JL: Falo em exagero porque não uma, mas todas as personagens do livro, se não são mutiladas, acabam por sofrer danos semelhantes...
JLP: Isso acompanha as perdas individuais de cada personagem. As mutilações não são um fim em si. Até é um lugar comum quando alguém querido desaparece dizer .parece que nos arrancaram um bocado.. E é isso que realmente acontece.

JL: «Mãe cada palavra que me ensinaste repete mil vezes o teu nome». Escreve num poema. No romance a mãe é uma personagem fulcral.
JLP: Acaba por ser uma figura muito importante e por representar todo o lado familiar e os encontros e desencontros que podem existir em todas as relações familiares. Mas dizer mãe já é descrever com bastante densidade uma personagem.

JL: Na sequência disso, a tónica do seu livro é um pouco a infância porque, por um lado, o protagonista recorda-se muito desse período da sua vida, por outro, a situação de amputado de pernas e braços, coloca-o novamente num estado de dependência que é como um regresso à infância...
JLP: A infância está sempre muito presente, como uma idade de pureza. Nem tudo neste mundo é cruel, há passagens que procuram recriar o que é o melhor do amor - a ternura, o carinho, a necessidade correspondida. A infância é um lugar onde estas coisas existem.

JL: Na página 20 do romance, há uma passagem que talvez seja um pouco inesperada, uma vez que raramente usa o humor: «Naquela altura, o meu editor já estava preso havia quase três anos. Tinha sido apanhado em flagrante a recusar o livro de um jovem escritor, dizendo-lhe sabe como é, as pessoas já lêem pouco, quanto mais um autor novo de quem nunca ouviram falar. No tribunal, onde fui testemunha de defesa, pesaram sobretudo contra ele várias cartas, assinadas por si próprio, onde tinha escrito unicamente: junto devolvemos o original enviado para leitura, lamentando informar que não foi seleccionado para publicação. Apanhou dez anos de cadeia. No princípio, foi muito difícil. Os editores e os pedófilos são os mais mal tratados nas prisões. Embora ele nunca me tenha dito, suponho que o tenham violado». Sentiu dificuldade em publicar o primeiro livro?
JLP: Eu tive muita sorte e felizmente encontrei uma editora que me trata muito bem. No entanto, é com alguma frequência que encontro pessoas que tentam publicar os seus livros e que vêem constantemente os seus exemplares devolvidos, muitas vezes sem explicação e muitas vezes sem respeito. De qualquer modo pareceu-me interessante introduzir esse aspecto, até para diversificar a narrativa e ter uma série de diferentes registos. E também para caracterizar o papel que a literatura tem naquela sociedade. No entanto, penso que os editores deveriam estar mais atentos a pessoas que escrevem e a quem não se dá uma oportunidade, muitas vezes de forma injusta.

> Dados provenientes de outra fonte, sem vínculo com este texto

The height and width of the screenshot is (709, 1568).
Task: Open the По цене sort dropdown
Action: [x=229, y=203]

JL: Apesar de tudo o que acontece pelo meio, este não é um romance completamente negativo. Deixa qualquer coisa em aberto...
JLP: Estou de acordo. Não creio que seja um livro triste. A relação principal do livro atravessa momentos tristes, mas também momentos felizes. E a vida não é constituída de felicidade ou tristeza, tem um pouco de tudo. Faz-me lembrar um verso de Alberto Caeiro que diz qualquer do género: «A tristeza é necessária, tal como um dia de chuva». O livro tem momentos de grande esperança.

JL: A escrita deste livro foi particularmente dolorosa?
JLP: Não foi mais dolorosa que os anteriores. Foi dolorosa quando o texto o foi para as personagens. Na minha forma de escrever acabo por ser as personagens no momento da escrita e sentir um pouco daquilo que elas sentem.

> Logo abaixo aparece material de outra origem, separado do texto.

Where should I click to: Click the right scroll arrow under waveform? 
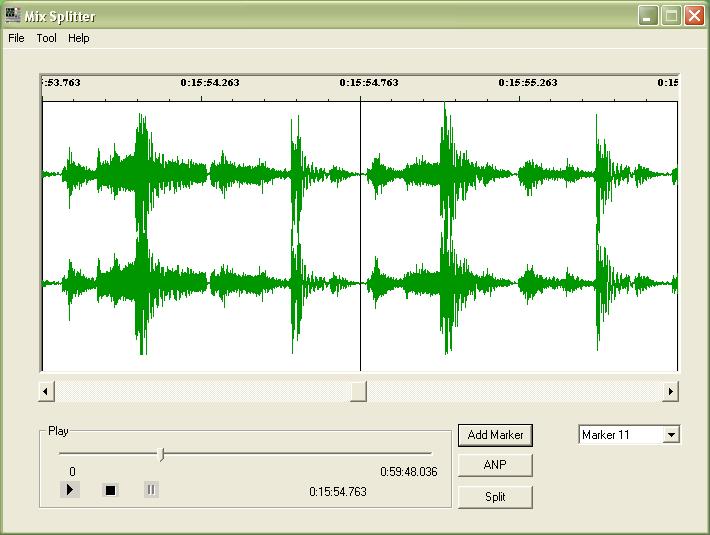tap(671, 391)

JL: Vê mais este romance como uma ruptura ou como uma continuidade?
JLP: Penso que existe uma evolução. Não existe nem uma ruptura absoluta nem uma continuidade absoluta. Em alguns pontos descobrem-se marcas de Nenhum Olhar, ou mesmo de Morreste-me, no entanto, noutros pontos existe algo mais. Tentei que este livro superasse os anteriores. Foi uma tentativa sincera e espero que tenha resultado.

Um escritor no mundo

JL: É um caso raro de sucesso, para um novo autor português. Sente agora algum receio de que o êxito seja passageiro?
JLP: Ficar prisioneiro dessa ideia, seria algo sem sentido. Depois, apesar de que tudo o que começa tem um fim, é pouco interessante estar a viver o fim em antecipação. Portanto, continuarei a escrever livros o melhor que sei, sem obviamente pensar em mais nada senão os livros eles próprios. Espero que possa continuar a encontrar leitores e pessoas que achem importante a minha escrita.

JL: Tem vivido numa lufa-lufa nos últimos dois anos, com lançamentos, encontros com leitores e muitas viagens. Como reagiu a isso? O sucesso assustou-o?
JLP: No início foi bastante complicado conciliar esse aspecto com a escrita propriamente dita. São vertentes que, ao mesmo tempo que se completam, competem uma com a outra. Obviamente que viajar nos enche de mundos, experiências, personagens. Mas também nos toma muito tempo, que deveria ser para a escrita. Neste momento já consigo conciliar as duas coisas com alguma facilidade. Penso que o mínimo que posso fazer é ir esses países e esperar que os livros possam ter alguns leitores por lá.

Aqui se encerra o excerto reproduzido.